[9] The writer recalls vividly one such case when his father returned from Appomattox: “Ralph,” he said, as he dismounted at his door, “you are free. You have been a good servant. Turn the horses out.” Ralph is still living.
[10] The total number of colored troops enlisted during the war was 186,097.—“Statistical Records of the Armies of the United States,” by Frederick Phisterer, late Captain, U. S. A.
[11] There was a growing sentiment in favor of enlisting the Negroes to fight the Confederacy, and a number of regiments were enlisted. One of these was enlisted in New Orleans; two were enlisted in Virginia.
[12] The writer never heard of a body-servant deserting, and he knows of sundry instances when they had abundant opportunity. In some cases they would vanish for days and then reappear, laden with spoils that they had gotten from the enemy. The body-servant of the writer’s father, having been punished for some dereliction of duty while before Petersburg, in 1865, ran away, but though he could easily have crossed through the lines not three miles away, he walked sixty miles and came home.
[13] Trevellyan’s “History of the American Revolution,” Part 2, Vol. I.
[14] During the disorders following the war, the older Negroes at the writer’s home were armed and stood guard over the ripened crops.
CHAPTER II
SOME OF ITS DIFFICULTIES AND FALLACIES
Such was the relation between the whites and the blacks of the South when emancipation came. It remains now to show what changes have taken place since that time; how these changes have come about, and what errors have been committed in dealing with the Race-question which still affect the two races.
The dissension which has come between the two races has either been sown since the Negro’s emancipation or is inherent in the new conditions that have arisen.

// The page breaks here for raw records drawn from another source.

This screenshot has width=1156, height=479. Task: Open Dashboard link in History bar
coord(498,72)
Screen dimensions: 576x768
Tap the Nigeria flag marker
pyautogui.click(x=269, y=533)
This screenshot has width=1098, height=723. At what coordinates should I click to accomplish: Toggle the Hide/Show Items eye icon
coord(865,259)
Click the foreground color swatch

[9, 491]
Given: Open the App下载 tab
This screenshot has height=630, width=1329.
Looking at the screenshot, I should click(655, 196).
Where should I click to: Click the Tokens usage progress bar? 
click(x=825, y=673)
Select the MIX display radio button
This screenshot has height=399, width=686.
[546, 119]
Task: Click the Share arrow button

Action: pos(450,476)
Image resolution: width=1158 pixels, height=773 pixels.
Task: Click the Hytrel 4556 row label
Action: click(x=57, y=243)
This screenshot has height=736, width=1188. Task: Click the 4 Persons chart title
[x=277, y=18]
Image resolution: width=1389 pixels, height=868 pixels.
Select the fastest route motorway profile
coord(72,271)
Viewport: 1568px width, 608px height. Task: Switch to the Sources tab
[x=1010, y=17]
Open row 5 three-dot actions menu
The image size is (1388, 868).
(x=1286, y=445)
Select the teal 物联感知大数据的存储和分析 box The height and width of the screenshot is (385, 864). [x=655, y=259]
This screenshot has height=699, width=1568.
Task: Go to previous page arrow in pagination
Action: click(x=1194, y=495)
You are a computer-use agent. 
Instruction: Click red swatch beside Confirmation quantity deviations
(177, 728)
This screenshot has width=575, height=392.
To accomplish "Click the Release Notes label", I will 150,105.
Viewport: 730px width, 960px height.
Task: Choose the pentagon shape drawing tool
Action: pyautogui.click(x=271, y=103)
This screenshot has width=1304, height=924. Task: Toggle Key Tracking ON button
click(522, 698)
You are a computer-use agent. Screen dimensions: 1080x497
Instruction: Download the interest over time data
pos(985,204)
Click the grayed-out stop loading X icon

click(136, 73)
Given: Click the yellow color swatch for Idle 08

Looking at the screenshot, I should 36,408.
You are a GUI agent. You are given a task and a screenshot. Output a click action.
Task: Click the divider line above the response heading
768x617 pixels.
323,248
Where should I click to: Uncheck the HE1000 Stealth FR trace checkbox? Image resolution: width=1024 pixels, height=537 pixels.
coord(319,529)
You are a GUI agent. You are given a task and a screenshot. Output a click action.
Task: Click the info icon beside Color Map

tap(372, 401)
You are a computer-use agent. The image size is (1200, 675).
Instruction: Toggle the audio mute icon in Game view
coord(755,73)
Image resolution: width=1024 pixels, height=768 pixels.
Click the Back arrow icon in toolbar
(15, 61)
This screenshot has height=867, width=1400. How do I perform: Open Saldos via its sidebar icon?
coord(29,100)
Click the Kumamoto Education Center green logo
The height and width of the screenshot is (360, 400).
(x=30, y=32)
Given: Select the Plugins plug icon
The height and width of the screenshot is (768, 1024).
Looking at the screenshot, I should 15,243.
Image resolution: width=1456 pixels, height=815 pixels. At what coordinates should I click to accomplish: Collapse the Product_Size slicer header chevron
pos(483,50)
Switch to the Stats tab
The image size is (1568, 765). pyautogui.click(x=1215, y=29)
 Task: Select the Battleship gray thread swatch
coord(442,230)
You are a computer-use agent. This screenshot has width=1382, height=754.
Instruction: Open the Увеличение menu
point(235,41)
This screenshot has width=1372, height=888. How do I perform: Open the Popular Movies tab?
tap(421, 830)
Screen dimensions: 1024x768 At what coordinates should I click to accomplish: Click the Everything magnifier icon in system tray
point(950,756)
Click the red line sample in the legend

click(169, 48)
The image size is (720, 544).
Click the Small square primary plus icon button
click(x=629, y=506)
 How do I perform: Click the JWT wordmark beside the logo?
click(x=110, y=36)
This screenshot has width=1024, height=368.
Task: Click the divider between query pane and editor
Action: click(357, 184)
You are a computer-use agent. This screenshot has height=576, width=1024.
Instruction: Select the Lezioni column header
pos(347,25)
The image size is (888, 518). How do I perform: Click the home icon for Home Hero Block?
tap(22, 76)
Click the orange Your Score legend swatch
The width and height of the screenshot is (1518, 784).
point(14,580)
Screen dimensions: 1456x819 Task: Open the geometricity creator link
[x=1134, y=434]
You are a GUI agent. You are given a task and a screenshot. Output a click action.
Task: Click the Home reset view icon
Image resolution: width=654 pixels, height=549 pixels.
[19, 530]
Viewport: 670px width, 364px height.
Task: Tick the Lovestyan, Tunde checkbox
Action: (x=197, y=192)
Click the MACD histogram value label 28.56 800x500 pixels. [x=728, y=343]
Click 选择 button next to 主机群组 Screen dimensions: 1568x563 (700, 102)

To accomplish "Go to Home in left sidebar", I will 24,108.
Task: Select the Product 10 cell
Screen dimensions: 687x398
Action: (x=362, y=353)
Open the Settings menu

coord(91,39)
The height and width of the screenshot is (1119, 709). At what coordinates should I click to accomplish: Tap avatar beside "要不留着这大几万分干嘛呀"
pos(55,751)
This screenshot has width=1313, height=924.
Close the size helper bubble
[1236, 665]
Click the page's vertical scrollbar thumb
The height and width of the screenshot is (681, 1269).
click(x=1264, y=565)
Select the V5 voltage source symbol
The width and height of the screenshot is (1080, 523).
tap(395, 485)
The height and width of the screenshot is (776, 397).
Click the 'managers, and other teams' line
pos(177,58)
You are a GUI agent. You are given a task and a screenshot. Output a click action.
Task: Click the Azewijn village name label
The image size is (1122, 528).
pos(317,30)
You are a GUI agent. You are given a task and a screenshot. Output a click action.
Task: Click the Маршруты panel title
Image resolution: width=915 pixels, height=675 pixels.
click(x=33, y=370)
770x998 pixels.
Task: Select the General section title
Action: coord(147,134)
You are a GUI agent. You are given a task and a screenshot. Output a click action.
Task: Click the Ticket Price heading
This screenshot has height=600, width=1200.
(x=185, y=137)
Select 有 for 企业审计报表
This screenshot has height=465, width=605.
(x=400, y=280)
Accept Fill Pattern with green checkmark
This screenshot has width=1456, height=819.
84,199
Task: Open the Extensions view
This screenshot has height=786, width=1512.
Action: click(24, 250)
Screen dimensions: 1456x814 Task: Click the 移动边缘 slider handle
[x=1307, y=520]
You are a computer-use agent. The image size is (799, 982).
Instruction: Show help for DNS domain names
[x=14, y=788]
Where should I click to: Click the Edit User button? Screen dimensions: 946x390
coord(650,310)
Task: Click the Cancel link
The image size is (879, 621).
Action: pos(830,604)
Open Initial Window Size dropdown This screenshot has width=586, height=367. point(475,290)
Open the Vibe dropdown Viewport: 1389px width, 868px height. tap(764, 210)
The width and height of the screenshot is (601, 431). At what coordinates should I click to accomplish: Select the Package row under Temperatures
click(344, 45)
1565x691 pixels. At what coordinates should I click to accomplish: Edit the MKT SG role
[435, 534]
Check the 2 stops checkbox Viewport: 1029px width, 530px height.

When the war closed, and the emancipation of the Negroes became an established fact, the first pressing necessity in the South was to secure the means of living; for in sections where the armies had been the country had been swept clean, and in all sections the entire labor system was disorganized. The internal management of the whole South, from the general government of the Confederate States to the domestic arrangement of the simplest household among the slave-holding class, had fallen to pieces.